Irrational’s influential work ends as it began, unfortunately

“There is a thin line between a martyr and a fool.” – Rosalind Lutece

With BioShock Infinite, Ken Levine and Irrational Games created a shooter wrapped in an intricate science fiction story. The ultimate shape of its narrative and the staggering possibilities of the story’s conclusion hinted at wonderful things to come. Of particular significance in the game’s crescendo was a short detour to Rapture, the underwater city of the original BioShock, from 2007. After that game’s release, the two-part DLC Burial At Sea promised, upon its announcement, to more fully explore the possibilities created by that juxtaposition, sending the characters of Infinite to Rapture for good.

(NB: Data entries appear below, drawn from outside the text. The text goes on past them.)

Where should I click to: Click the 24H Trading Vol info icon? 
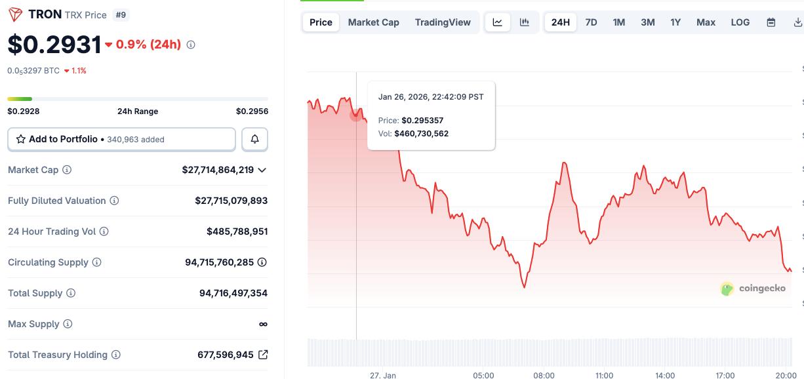tap(104, 231)
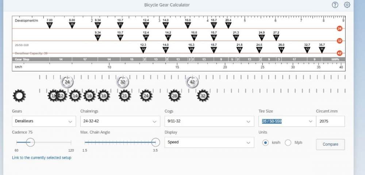This screenshot has height=175, width=365.
Task: Select the 14-tooth cog sprocket
Action: (x=75, y=96)
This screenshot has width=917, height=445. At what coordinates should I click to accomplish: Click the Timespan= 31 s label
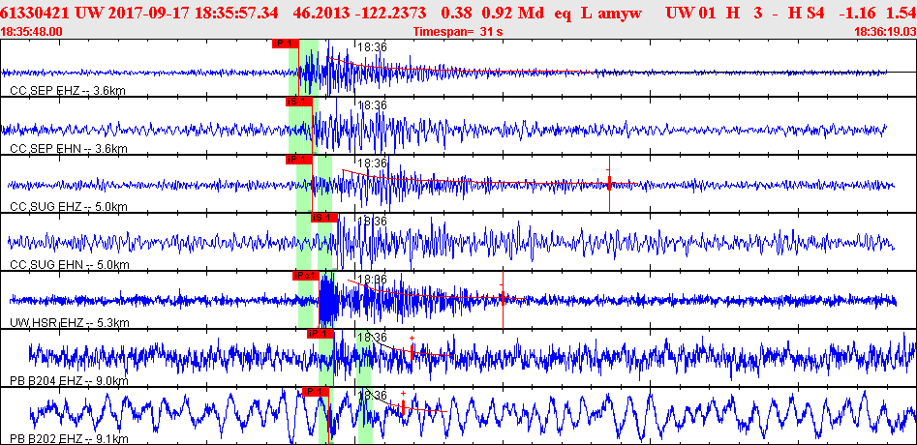coord(458,32)
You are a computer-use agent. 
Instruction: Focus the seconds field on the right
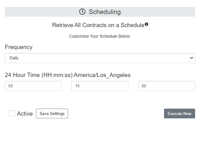(x=166, y=86)
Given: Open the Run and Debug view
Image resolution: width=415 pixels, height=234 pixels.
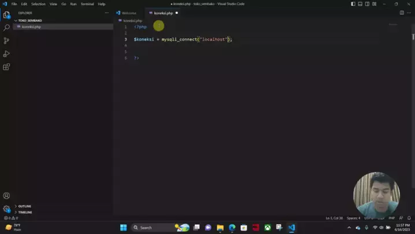Looking at the screenshot, I should (6, 54).
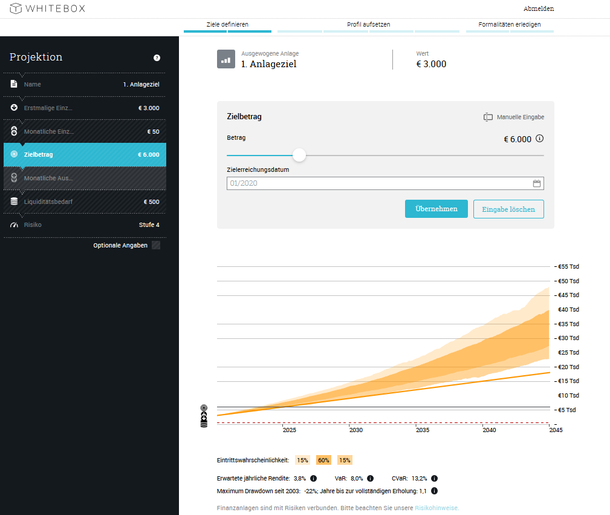Expand the Monatliche Einzahlung row
Screen dimensions: 610x515
click(85, 131)
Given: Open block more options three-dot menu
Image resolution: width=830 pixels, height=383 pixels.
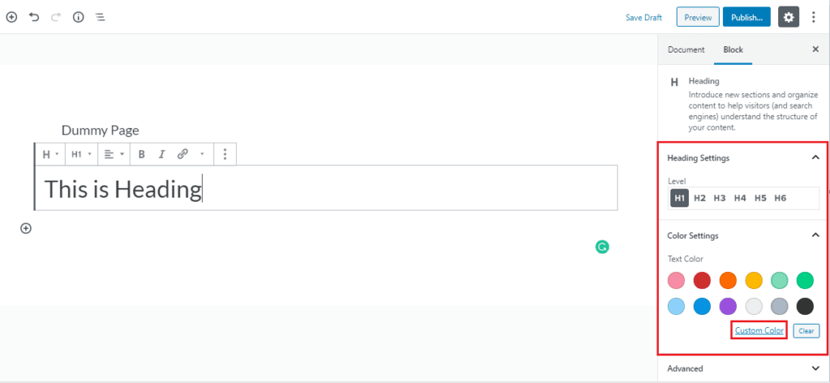Looking at the screenshot, I should (x=225, y=154).
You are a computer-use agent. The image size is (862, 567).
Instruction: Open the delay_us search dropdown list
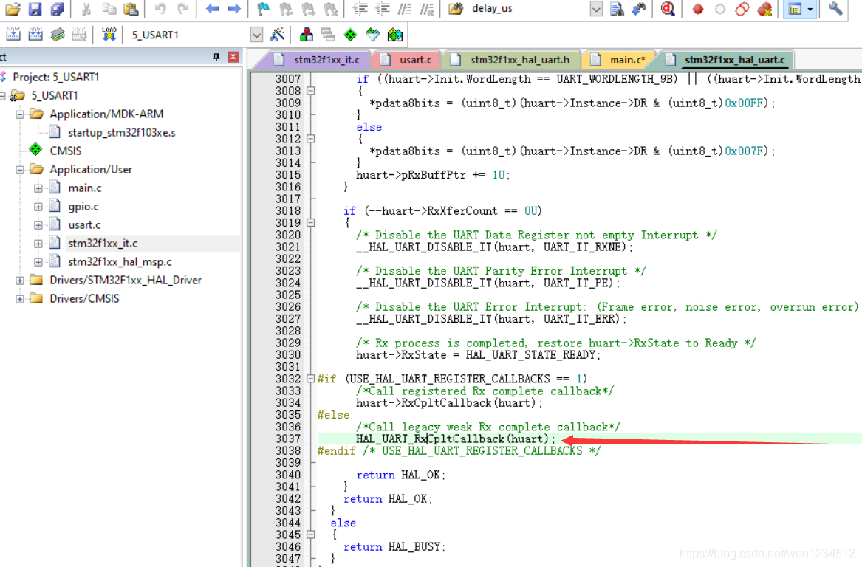point(596,9)
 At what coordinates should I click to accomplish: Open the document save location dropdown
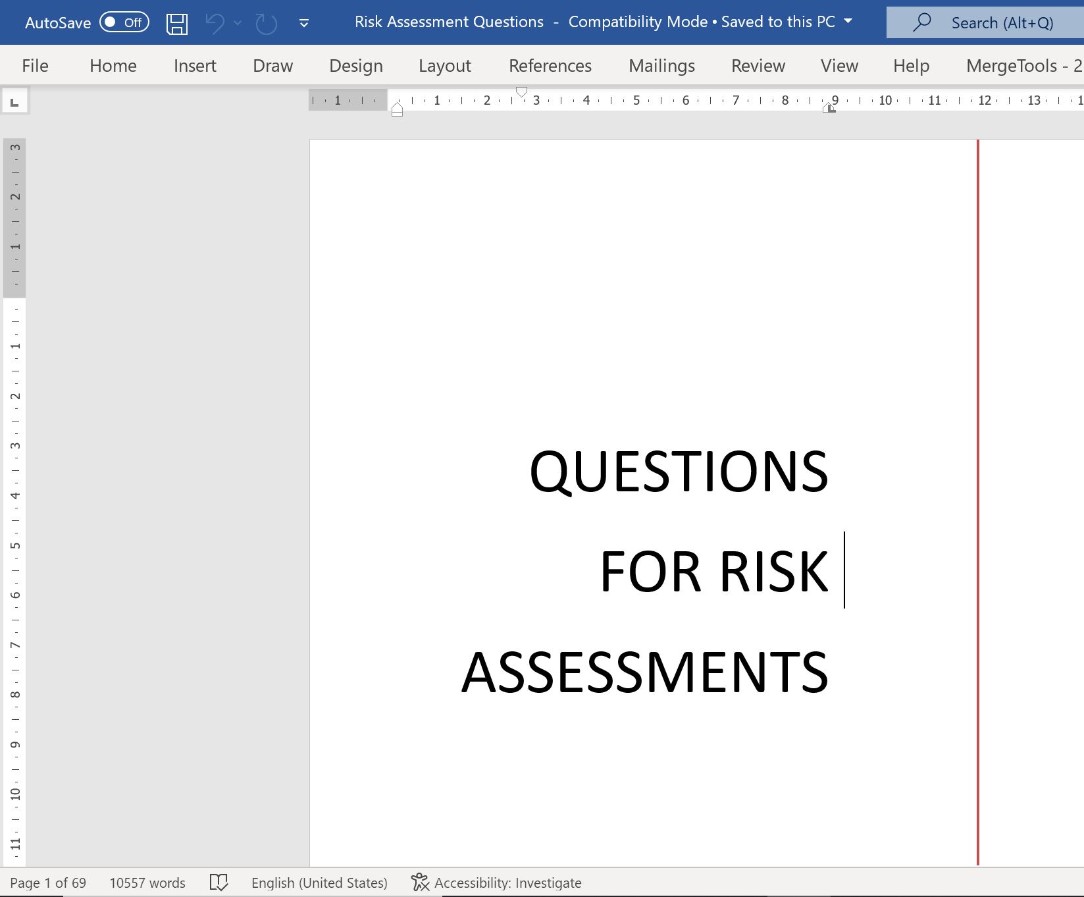tap(848, 22)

And the first episode of Burial At Sea delivered on that, returning Booker and Elizabeth to the underwater, capitalistic metropolis. It saw the return of Little Sisters and Big Daddies, of Ryan and Fontaine. There were small visual details that not only gave you the feeling of that world but directly referenced both Infinite and the original BioShock. It was a pleasant swim in a pool of Elizabeth’s oft-cited constants and variables.

Now comes the second episode of Burial At Sea, in which get to take on the role of Elizabeth—this physical manifestation of the concept of possibility. But consider those possibilities unfulfilled. The game is obsessed with the past, not with potential.